__THE TASK__: With pictures omitted, transcribe exactly the lines from the one containing "You are a computer-use" to the end of the records below.

--- START ---

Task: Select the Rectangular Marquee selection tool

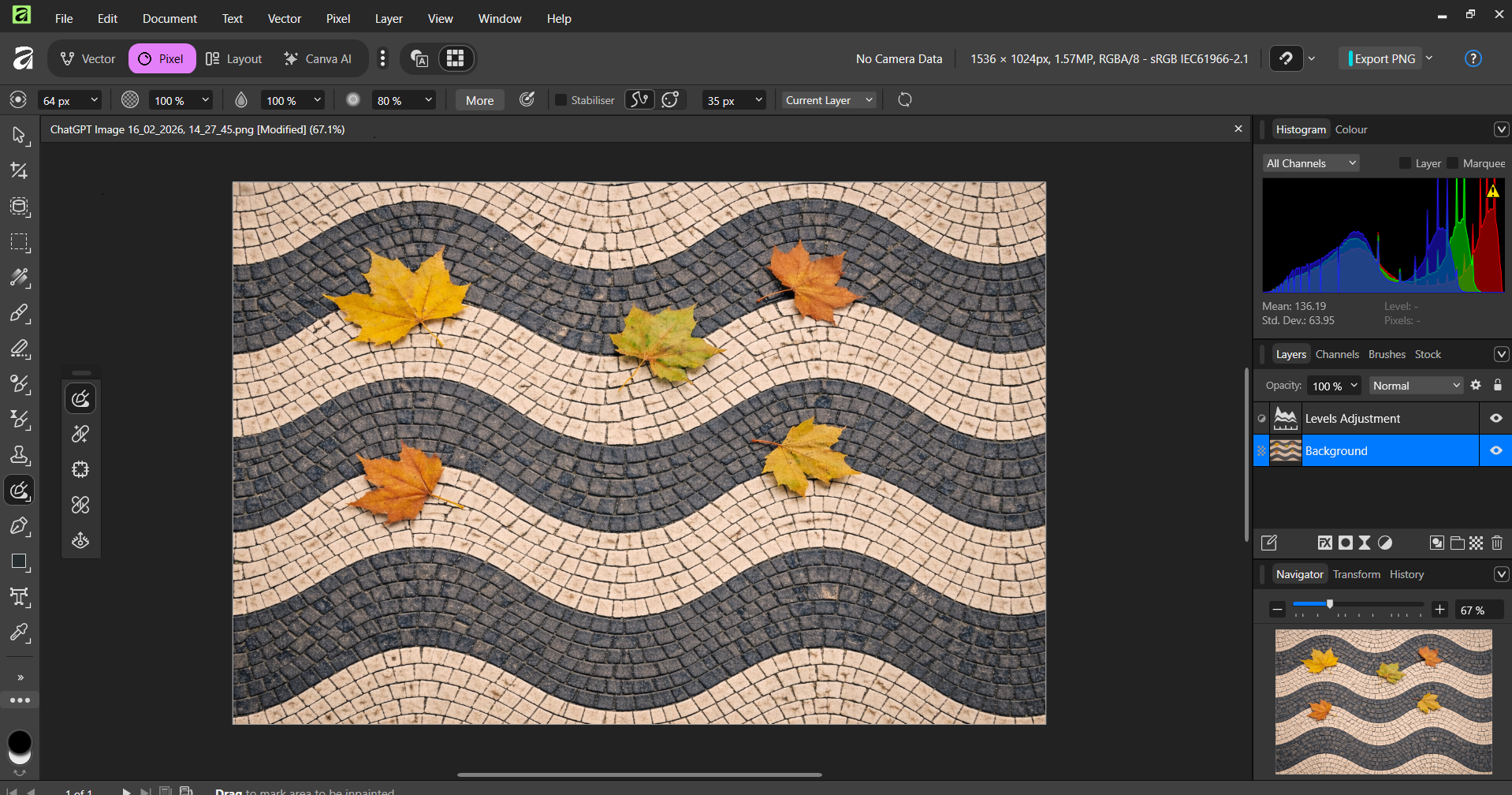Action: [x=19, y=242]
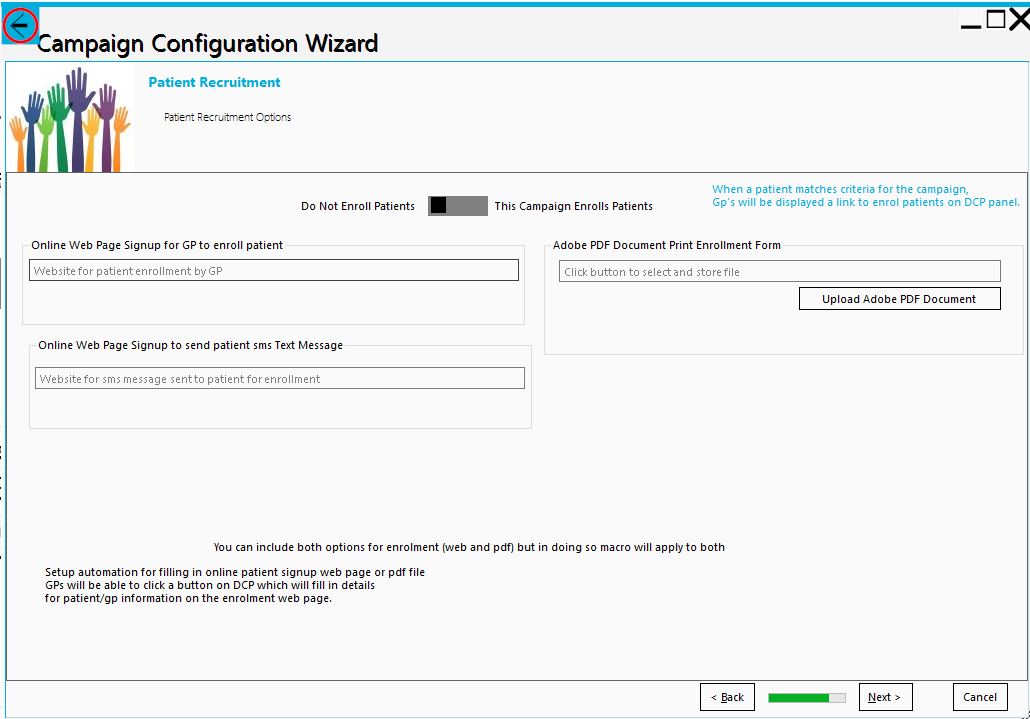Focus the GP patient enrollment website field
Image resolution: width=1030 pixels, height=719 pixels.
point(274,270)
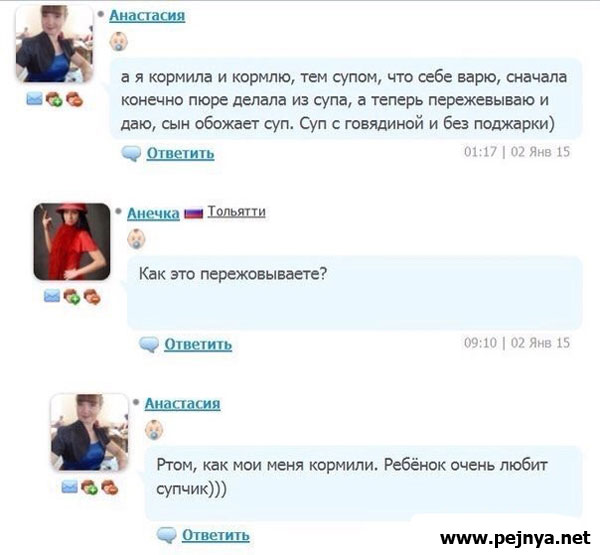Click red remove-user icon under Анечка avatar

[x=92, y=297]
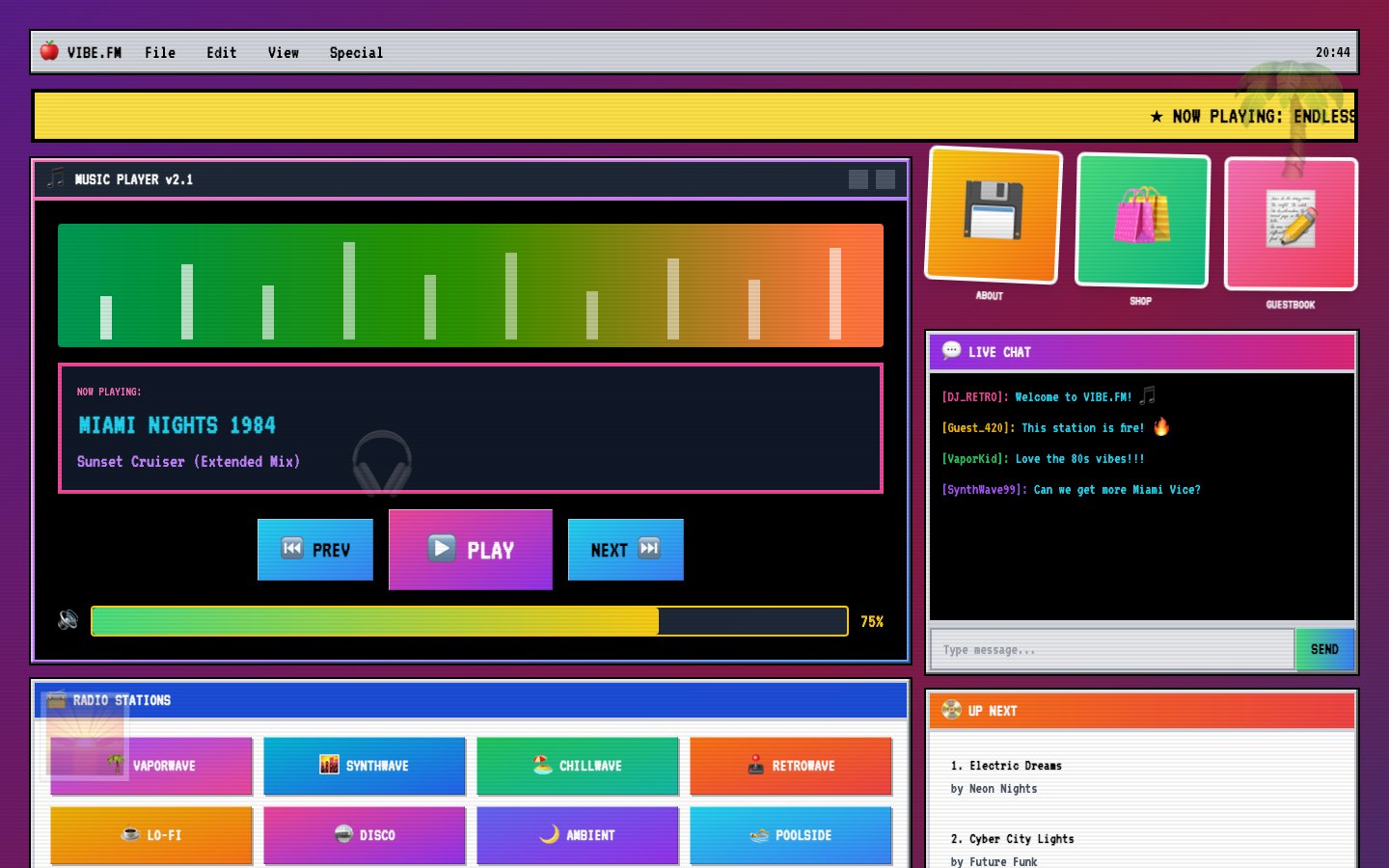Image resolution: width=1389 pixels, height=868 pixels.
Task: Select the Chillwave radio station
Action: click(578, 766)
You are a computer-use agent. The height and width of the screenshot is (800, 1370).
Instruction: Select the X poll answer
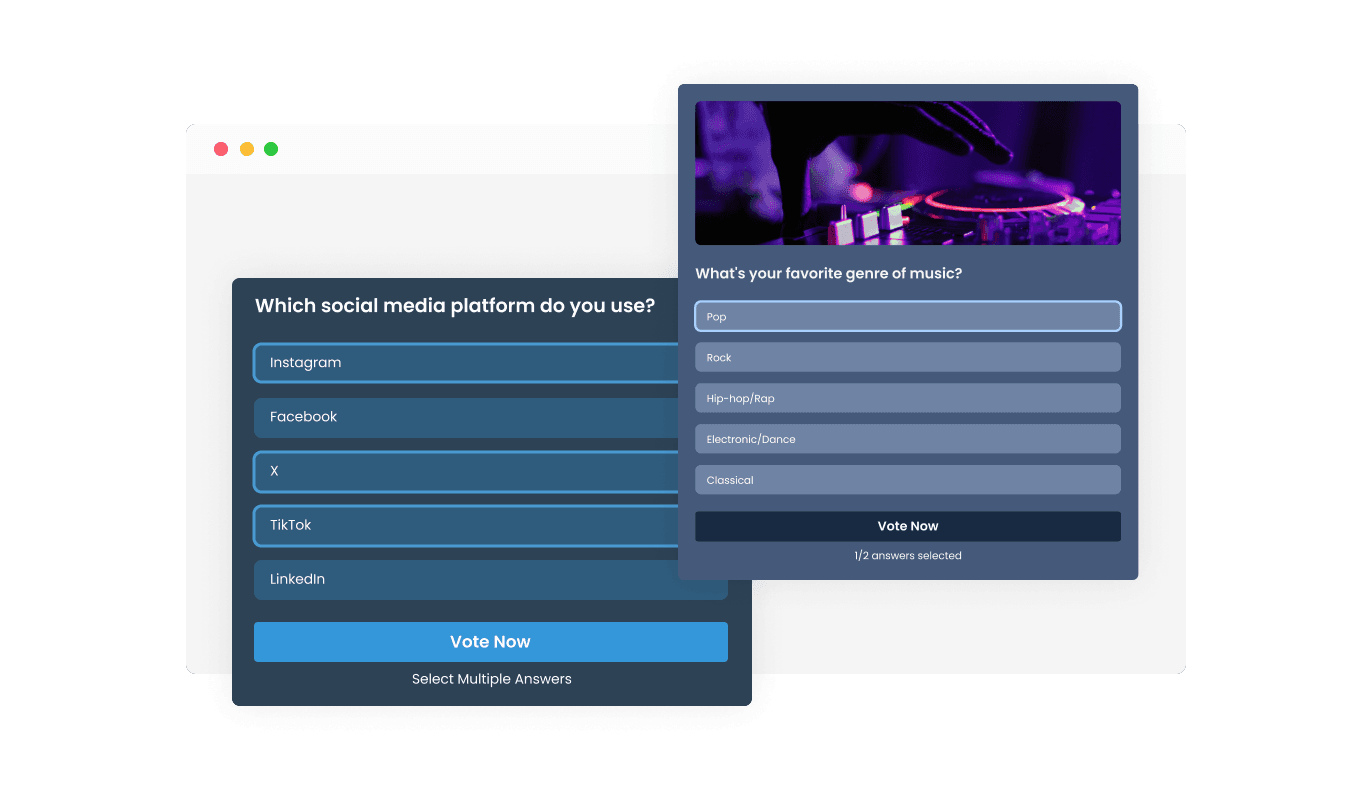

--- END ---

__FINISHED EXERCISE__:
You are a computer-use agent. The height and width of the screenshot is (800, 1370).
Instruction: Select the X poll answer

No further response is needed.